In a case brought under FEHA, should a losing plaintiff in a FEHA case be on the hook for prevailing defendant’s expert witness fees?

Not unless plaintiff’s case was frivolous, unreasonable, without foundation, or brought in bad faith, according to the Second District Court of Appeals in Baker v. Mulholland Security and Patrol, Inc.

This case was brought by a security guard that was employed only 13 days. (That’s right – only 13 days!)

Plaintiff sued for retaliation under FEHA. Defendant moved for summary judgment which the court granted.

Not satisfied at winning on summary judgment, defendant then asked the court for an order compelling plaintiff to pay defendant’s expert witness fees. The court then ordered plaintiff to pay defendant $2,350 for expert witness fees under Government Code § 12965(b).

Plaintiff appealed and it’s a good thing he did!

The court held that expert witness fees in FEHA litigation are similar to attorney’s fees in that they are not ordinary litigation costs and should be treated differently than ordinary litigation costs since they can be expensive and unpredictable, and could chill plaintiffs from bringing meritorious actions.

The court applied the “Christianburg standard”as the United States Supreme Court stated:

To take the further step of assessing attorney’s fees against plaintiffs simply because they do not finally prevail would substantially add to the risks inhering in most litigation and would undercut the efforts of Congress to promote the vigorous enforcement of the provisions of Title VII. Hence, a plaintiff should not be assessed his opponent’s attorney’s fees unless a court finds that his claim was frivolous, unreasonable, or groundless, or that the plaintiff continued to litigate after it clearly became so.
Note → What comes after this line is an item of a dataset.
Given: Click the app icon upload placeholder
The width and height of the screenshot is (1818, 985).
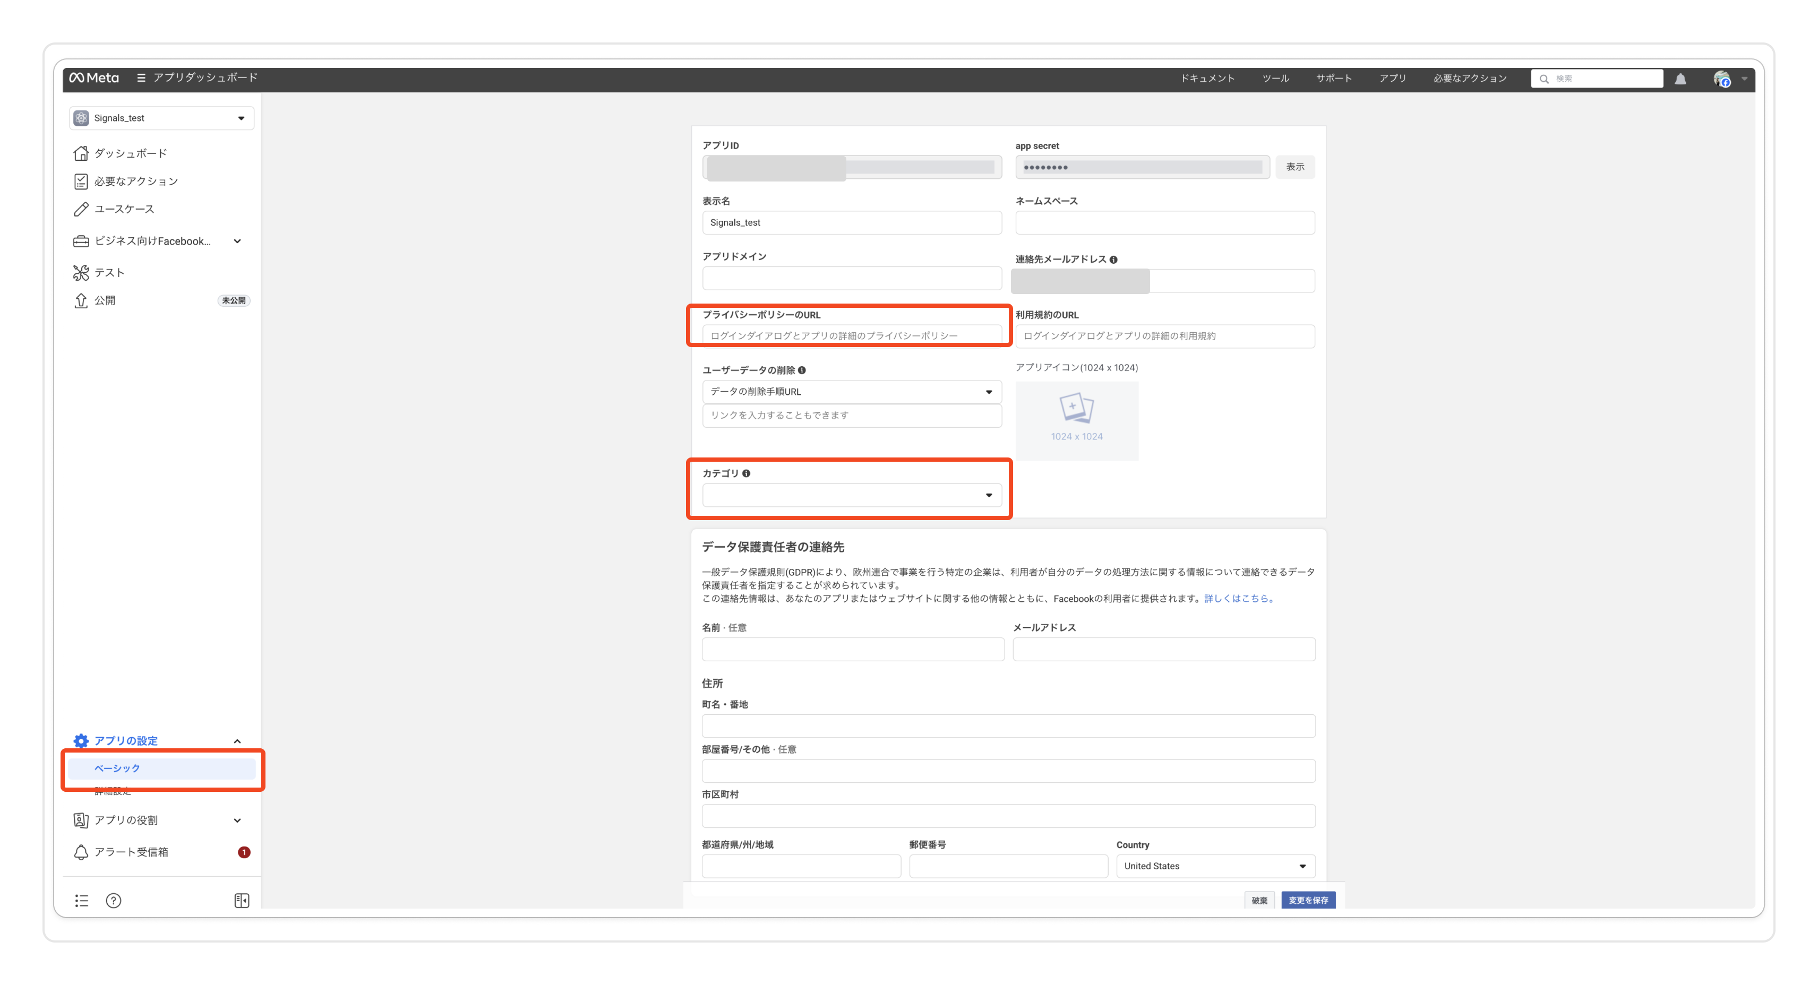Looking at the screenshot, I should coord(1076,421).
And, needless to say, if a plaintiff is found to have brought or continued such a claim in bad faith, there will be an even stronger basis for charging him with the attorney’s fees incurred by the defense.

 Christianburg Garment Co. v. EEOC, 434 U.S. 412, 422 (1978).

The court here concluded that plaintiff’s action was not frivolous because he made a prima facie case of retaliation.

That means defendant gets no relief from those oppressive expert witness fees!

Baker v. Mulholland Sec. and Patrol, Inc., 204 Cal.App.4th 776 (2012).